You are not logged in.

#1 2024-08-26 09:20:51

why_do_i_need_a_username
Member
Registered: 2024-08-26
Posts: 16

[SOLVED] Arch setup on LVM-on-LUKS won't unlock any other LUKS volumes

So I recently ran into an issue where I couldn't open LUKS(2) partitions as intended on my Arch install, which is itself installed on a LVM-on-LUKS setup (autounlocked on startup using TPM2, initrd is systemd-based). I first experienced this when trying to create a disk setup similar to the aforementioned host system on an external drive on an external SSD which I wanted to use as the boot drive for a Raspberry Pi (yes, this is indeed possible if you try hard enough), where

cryptsetup -v luksOpen /dev/sdXX pi5_vg_sdXX_pv

hanged indefinitely and never actually completed properly. I could kill the cryptsetup process manually and still get the expected device for the unlocked partition in /dev/mapper... however, trying to do anything with it failed miserably and gave me the same "hanging indefinitely" issue in most of what I tried, especially when trying to create an LVM VG with a singular PV, with said PV being on that device. I recall (I think) being able to, e.g., do

mkfs.fat -F 32 /dev/mapper/the-device-in-question

...but not much more than that. I thought that this was an issue with the USB-to-SATA adapter I was using (I've had similar issues with it in the past and with those, it *was* the culprit), so I switched to another one (this one was USB 2.0 as opposed to the previous one being 3.0/3.1/whatever), and... the same thing happened there as well. So I booted into a live CD, in my case, Ubuntu 22.04 LTS, and it opened the volume just fine. I thought that maybe, it was an Arch problem, so I booted into an Arch install ISO to verify that, and, again, it worked as intended. So I decided to swap out the drive itself (I *had* basically been using it as a temporary storage/data transfer drive for the 10-ish months I've owned it for, so I thought that maybe I just killed it and ran out of writes) with a less used one, shrank the singular partition on it, created a LUKS partition in the newly created free space, and the same thing happened, my locally installed Arch setup failed but everything else didn't.

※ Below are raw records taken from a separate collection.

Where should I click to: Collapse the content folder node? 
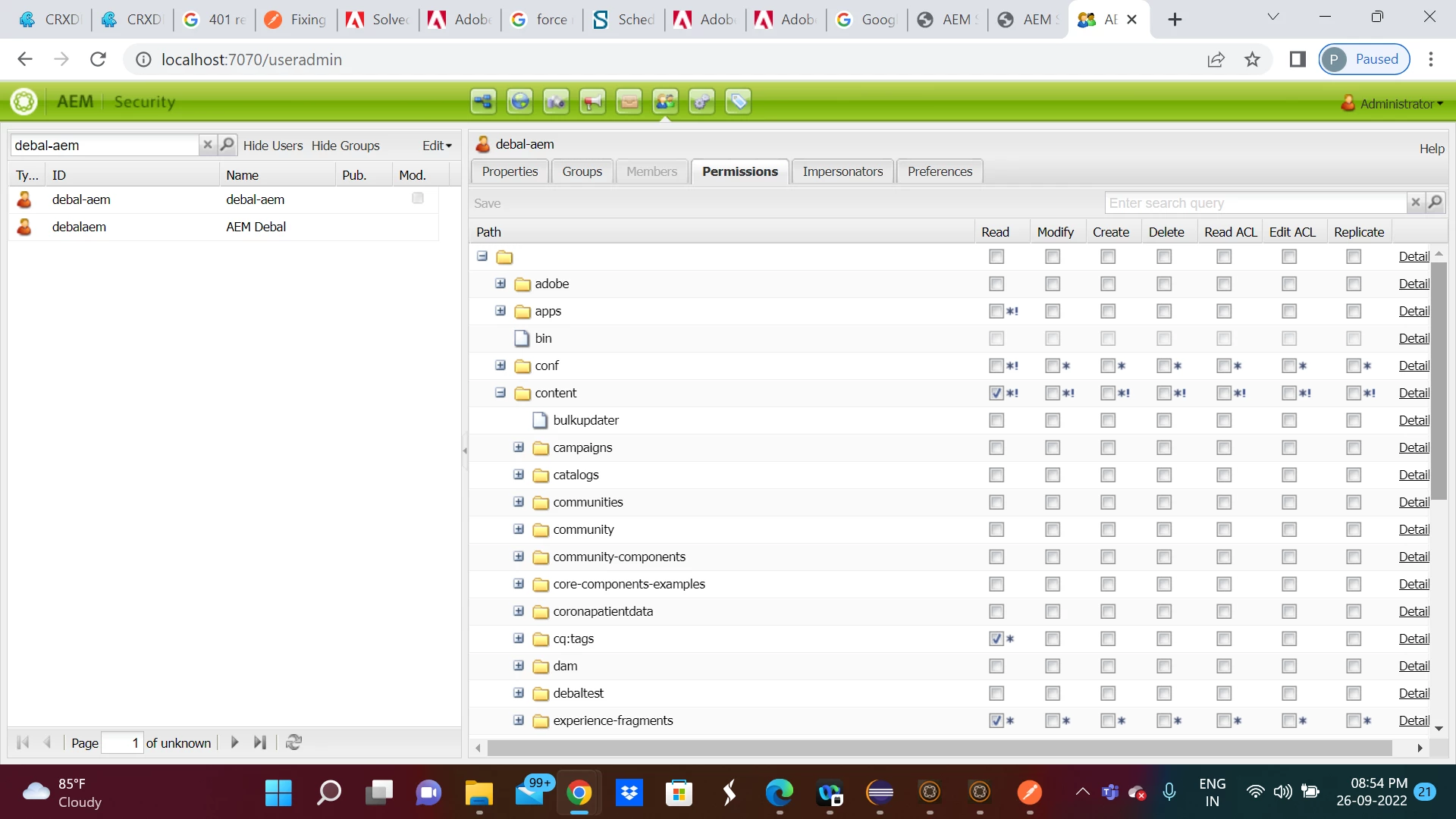500,393
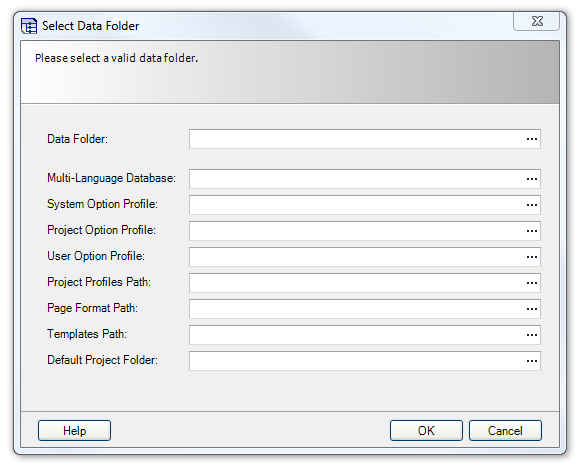Focus the Multi-Language Database input field
This screenshot has height=471, width=584.
[x=356, y=179]
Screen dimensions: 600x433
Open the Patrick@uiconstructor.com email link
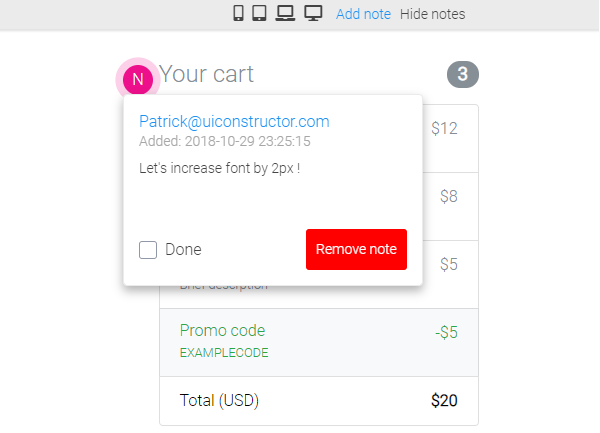(234, 121)
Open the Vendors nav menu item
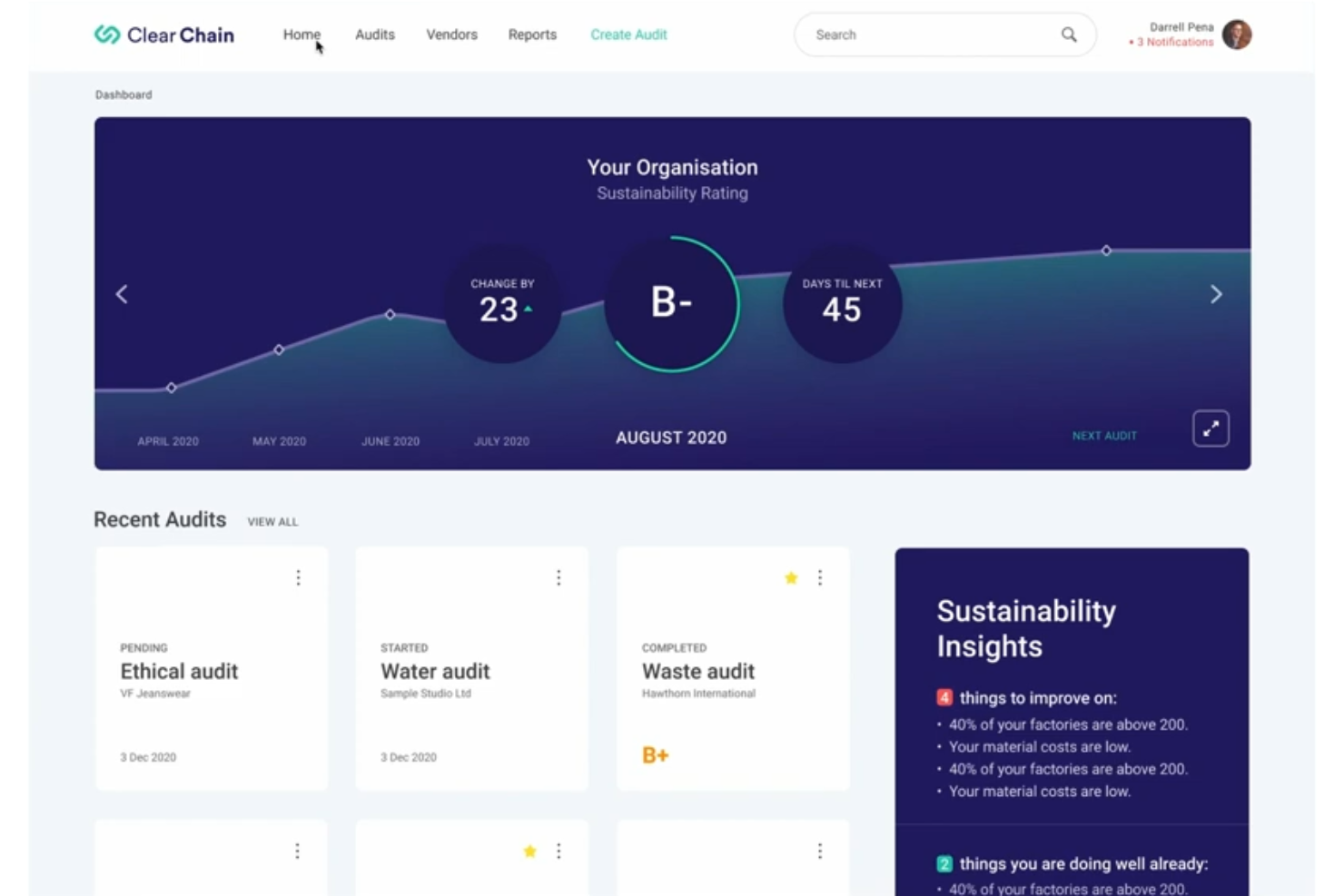Viewport: 1344px width, 896px height. tap(451, 34)
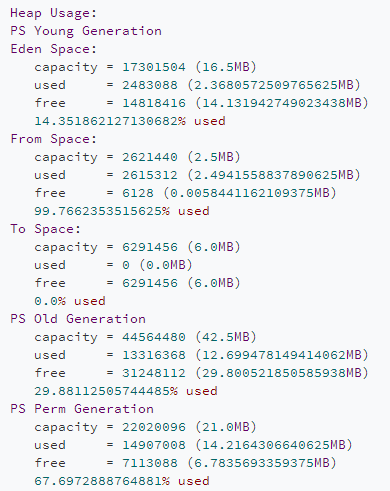Click the 0.0% used line
The height and width of the screenshot is (491, 390).
pos(70,301)
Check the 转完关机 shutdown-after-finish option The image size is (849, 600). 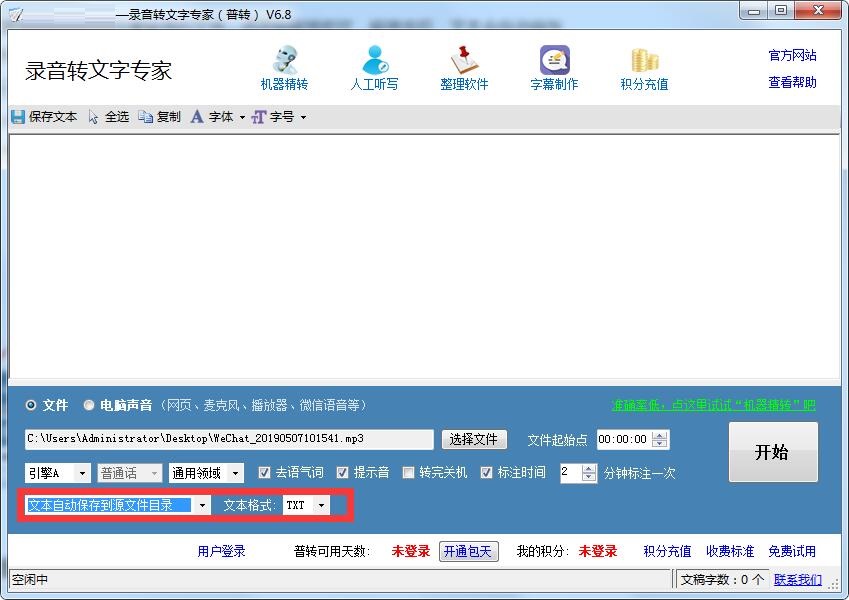tap(408, 472)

Afterwards, I tried creating a LUKS partition on a loop device, which failed as well:

[root@t480 ~]# dd if=/dev/zero of=/testfile bs=1M count=1024 status=progress
1024+0 records in
1024+0 records out
1073741824 bytes (1.1 GB, 1.0 GiB) copied, 0.327222 s, 3.3 GB/s
[root@t480 ~]# losetup /dev/loop0 /testfile
[root@t480 ~]# cryptsetup -v luksFormat --type luks2 --cipher aes-xts-plain64 --hash sha512 --key-size 512 /dev/loop0

WARNING!
========
This will overwrite data on /dev/loop0 irrevocably.

Are you sure? (Type 'yes' in capital letters): YES
Enter passphrase for /testfile: 
Verify passphrase: 
Key slot 0 created.
Command successful.
[root@t480 ~]# cryptsetup -v luksOpen /dev/loop0 loop0
No usable token is available.
Enter passphrase for /testfile: 
# it just hangs here indefinitely

...however, I could unlock and mount the drive for my Arch install from within an Arch live ISO (archlinux-2024.08.01-x86_64.iso) and was able to open it (t480_vg is the VG on which I have Arch installed, or at least my main install of it):

root@archiso ~ # cryptsetup -v luksOpen /dev/nvme0n1p5 t480_vg_nvme0n1p5_pv
Failed to unseal secret using TPM2: Operation not permitted
No usable token is available
Enter passphrase for /dev/nvme0n1p5: 
Key slot 0 unlocked.
Command successful.
cryptsetup -v luksOpen /dev/nvme0n1p5 t480_vg_nvme0n1p5_pv  5.36s user 0.16s system 53% cpu 10.299 total
root@archiso ~ # vgchange -ay t480_vg
  1 logical volume(s) in volume group "t480_vg" now active
root@archiso ~ # mount -o subvol=/@ /dev/t480_vg/system /mnt
root@archiso ~ # mount -o subvol=/@home /dev/t480_vg/system /mnt/home
root@archiso ~ # mount -o subvol=/@log /dev/t480_vg/system /mnt/var/log
root@archiso ~ # mount -o subvol=/@spool /dev/t480_vg/system /mnt/var/spool
root@archiso ~ # mount /dev/nvme0n1p1 /mnt/boot
root@archiso ~ # arch-chroot /mnt
[root@archiso /]# losetup /dev/loop1 /testfile
[root@archiso /]# cryptsetup -v luksOpen /dev/loop1 loop1
No usable token is available.
Enter passphrase for /testfile: 
Key slot 0 unlocked.
Command successful.

I *would* have attempted to investigate this further until I found out what it was, but after having spent over half a year seemingly just running into the most ridiculous Linux failure modes imaginable *cough* (K)ubuntu 24.04 breaking its network stack after detaching an interface a bit too many times *cough*, I simply am not willing to do that anymore for the time being. I have, however, set up yet another Arch on LVM on LUKS w/ systemd initrd (only difference between this and the main install is the fact that I'm not doing TPM2 autounlock... but maybe that's what's causing this? and also I used "linux-lts" as the kernel package on the main one but "linux" on this one) install on the remaining (previously) unallocated space on the same drive as my main install (originally left free so I could eventually put encrypted swap there), where it also worked as intended, even inside arch-chroot (with the thing that's being chrooted into being the install on t480_vg/system), at least with the loop device thing (didn't test USB).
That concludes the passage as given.